= Cāng zhú =

Medicinal herb Chinese

Cāng zhú (苍术 or 蒼术 or 蒼朮), also known as black atractylodes rhizome or Rhizoma atractylodes, is used as a Chinese herbal medicine. It is the dried rhizome of Atractylodes lancea (Thunb.) DC., synonyms Atractylodes chinensis (DC.) Koidz, and Atractylodes japonica Koidz.

Its purported medicinal effect is distinguished from bái zhú (白术 or 白朮, white atractylodes rhizome from Atractylodes macrocephala), which is typically cultivated, whereas cāng zhú more often tends to be collected from the wild. It is believed that the distinction between cāng zhú and bái zhú emerged in relatively modern times; a single compound "zhú" described in the Shen nong ben cao jing probably included many Atractylodes species.

==Production==

===Cultivation===
- A. lancea is grown mainly in Hubei and Jiangsu.
- A. chinensis and A. japonica are grown in Jilin, Liaoning, Shandong, Inner Mongolia, and Korea.

===Harvesting===
The rhizome is dug up in the spring. After cleaning, it can be sliced and stir baked to a yellow brown color.

==Traditional attributes==

In traditional Chinese medicine, the herb is described as spicy or pungent, bitter, warm, and aromatic, acting on the spleen and stomach meridians.

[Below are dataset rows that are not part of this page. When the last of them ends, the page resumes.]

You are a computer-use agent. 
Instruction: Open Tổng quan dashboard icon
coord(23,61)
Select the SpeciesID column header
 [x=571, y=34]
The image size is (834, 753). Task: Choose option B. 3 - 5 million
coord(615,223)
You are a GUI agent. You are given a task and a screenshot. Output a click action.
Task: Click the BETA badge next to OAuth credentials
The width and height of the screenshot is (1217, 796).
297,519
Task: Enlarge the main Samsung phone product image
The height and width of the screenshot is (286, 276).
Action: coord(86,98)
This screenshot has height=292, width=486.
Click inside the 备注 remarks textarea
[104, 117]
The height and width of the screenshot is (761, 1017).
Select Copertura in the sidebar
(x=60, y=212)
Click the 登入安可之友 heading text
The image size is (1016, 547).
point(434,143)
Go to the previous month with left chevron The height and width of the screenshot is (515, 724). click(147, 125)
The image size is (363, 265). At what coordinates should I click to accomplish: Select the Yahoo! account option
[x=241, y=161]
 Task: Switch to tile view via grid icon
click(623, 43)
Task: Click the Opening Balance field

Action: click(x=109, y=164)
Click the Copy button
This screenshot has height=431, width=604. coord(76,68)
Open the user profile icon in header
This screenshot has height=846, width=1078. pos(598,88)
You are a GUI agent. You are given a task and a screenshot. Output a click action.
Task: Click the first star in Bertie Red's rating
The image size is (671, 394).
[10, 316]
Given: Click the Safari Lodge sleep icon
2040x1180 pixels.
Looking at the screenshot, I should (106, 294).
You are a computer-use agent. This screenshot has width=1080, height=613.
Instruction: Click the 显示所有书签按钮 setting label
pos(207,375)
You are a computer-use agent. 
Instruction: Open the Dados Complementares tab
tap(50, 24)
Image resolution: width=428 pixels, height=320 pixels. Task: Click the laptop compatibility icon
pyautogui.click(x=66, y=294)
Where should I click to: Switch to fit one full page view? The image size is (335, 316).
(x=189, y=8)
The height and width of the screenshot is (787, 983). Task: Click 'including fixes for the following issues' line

Effects of the herb are supposed to be ways of "drying dampness":
- As a stomachic - for "damp obstruction or accumulation in the Middle Jiao", with symptoms such as low appetite, abdominal distension, epigastric distress and fullness, indigestion, dyspepsia, diarrhea, nausea and vomiting, weariness, a heavy sensation in the body, and a thick greasy tongue coating.
- To eliminate exopathogens - to "dispel wind-damp-cold (bi-syndrome)", explained as "headaches and body aches, fever, chills, blocked nasal passages, and an absence of sweating"
- To treat "damp heat conditions" in the lower Jiao, including "Damp Leg Qi, aching and swollen joints, and vaginal discharge" (leukorrhea). This includes relieving arthralgia, swollen knees, and foot pain. Treatment of these conditions can involve combinations such as San Miao San or Er Maio San.
- To induce sweating.

It is also used:
- To treat night blindness or optic atrophy, either alone or as a component of Shi Ju Ming.
- To relieve stagnant liver qi, reducing stress and relieving depression, in mixtures such as Jue Ju Wan.

== Contraindications ==
"Yin deficiency, deficiency of essence, and external asthenia and sweating" (due to Wei Qi deficiency) are traditional contraindications. It has been noted to interfere with drugs for diabetes. It can cause allergic reactions in those who are allergic to ragweed, marigolds, daisies, or related herbs (Asteraceae). It should not be used by pregnant women or women who are breastfeeding.

== Biochemical analysis ==

One review stated that the volatile oil contains the chemical components, β-eudesmol and hinesol.

Compounds isolated from a hexane extract of A. lancea included atractylochromene, a potent inhibitor of 5-lipoxygenase and cyclooxygenase; 2-[(2E)-3,7-dimethyl-2,6-octadienyl]-6-methyl-2,5-cyclohexadiene-1,4-dione, a selective inhibitor of lipoxygenase ; atractylon and osthol, weak inhibitors of lipoxygenase, and atractylenolides I, II, and III.

Other major active ingredients in A. lancea include polyynes, in particular atractylodin.

A few sources have reported antimicrobial activity for the herb when burned as an incense.

Other components of the rhizome include:
- taraxerol acetate and φ-taraxasteryl acetate
- β-sitosterol
- stigmasterol and stigmasterol 3-O-β-D-glucopyranoside
- β-eudesmol
- atractylenolides I-IV
- daucosterol
- several acylsucrose derivatives in which sucrose is modified by three to four 3-methylbutanoyl moieties.